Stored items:
- Opening Delimiter -
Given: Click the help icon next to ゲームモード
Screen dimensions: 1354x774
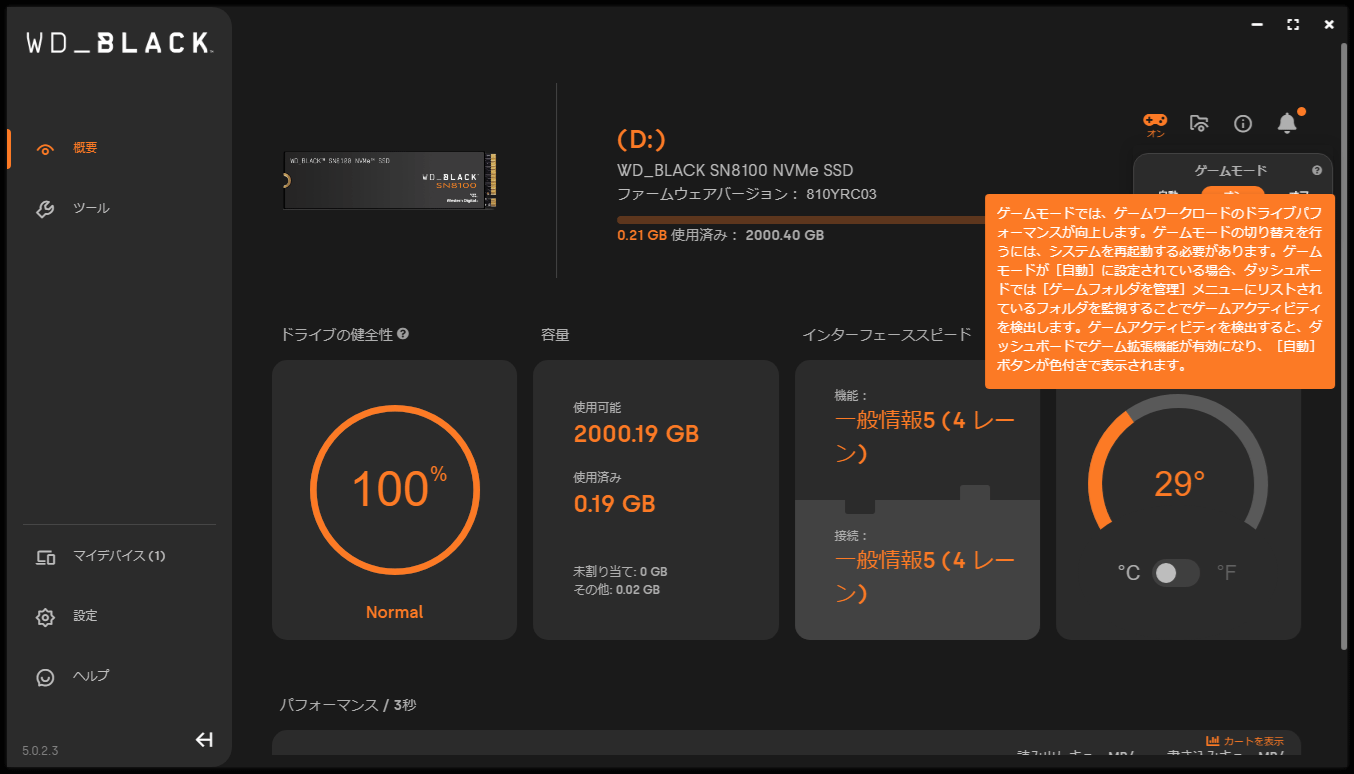Looking at the screenshot, I should coord(1317,171).
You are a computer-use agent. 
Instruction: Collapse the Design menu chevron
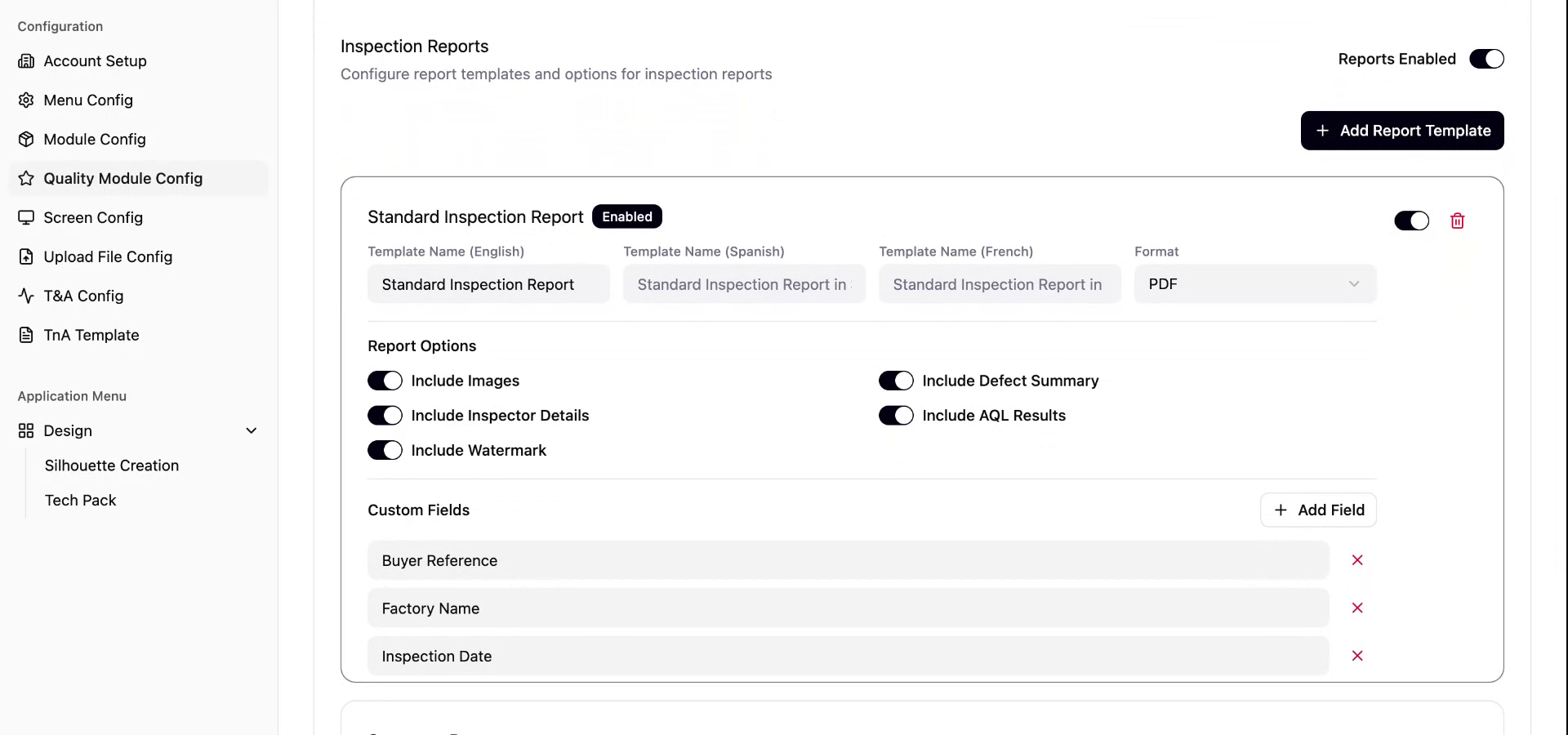click(x=252, y=431)
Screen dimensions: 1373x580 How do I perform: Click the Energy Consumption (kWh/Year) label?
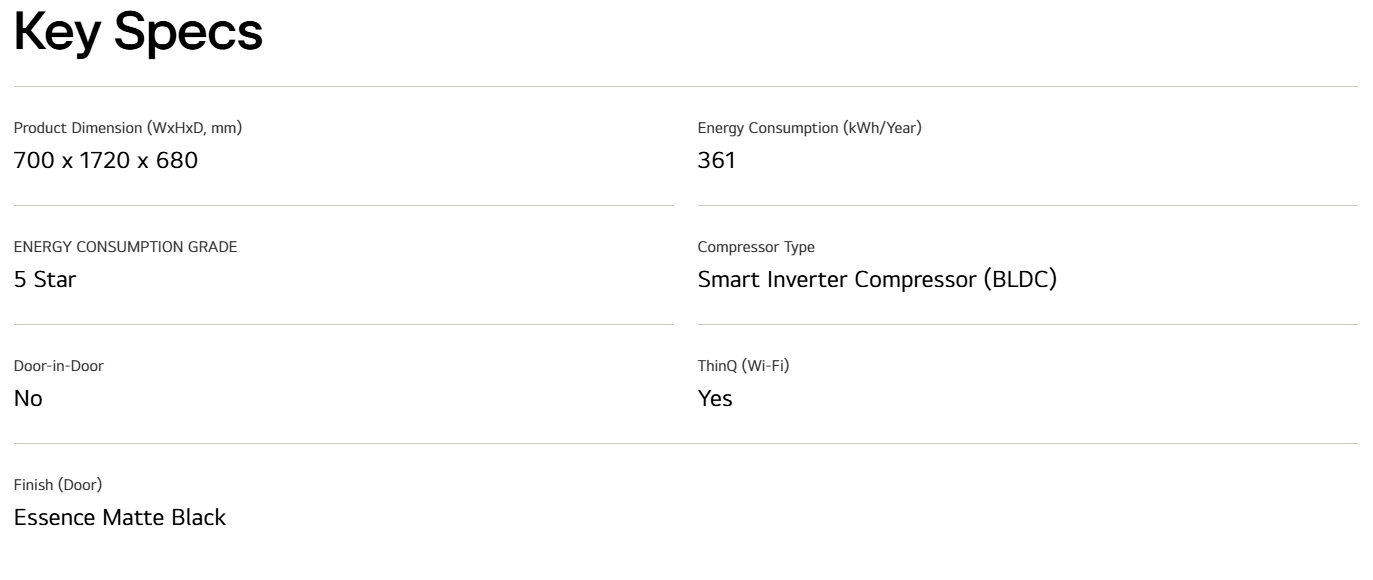[809, 128]
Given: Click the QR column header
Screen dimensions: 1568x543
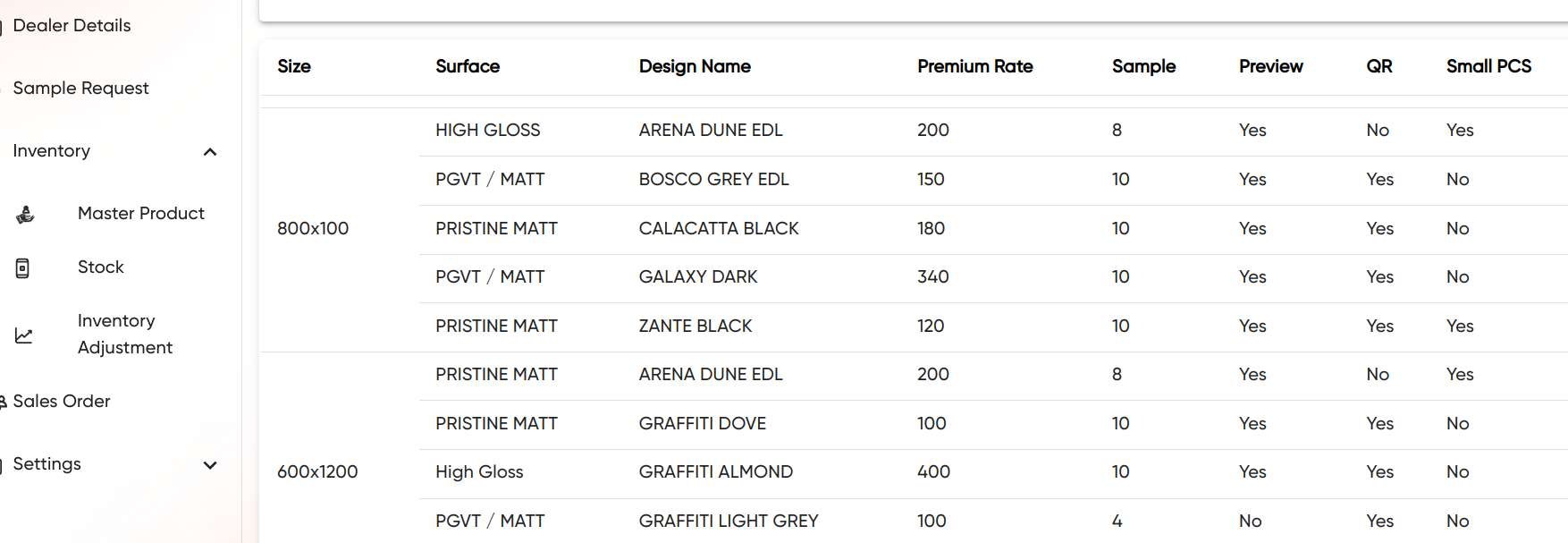Looking at the screenshot, I should (1378, 67).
- Closing Delimiter -
Task directions: The answer must be every line from the records above that contains the word "Given", copied out.

The answer:
Given: Click the help icon next to ゲームモード
Given: Click the QR column header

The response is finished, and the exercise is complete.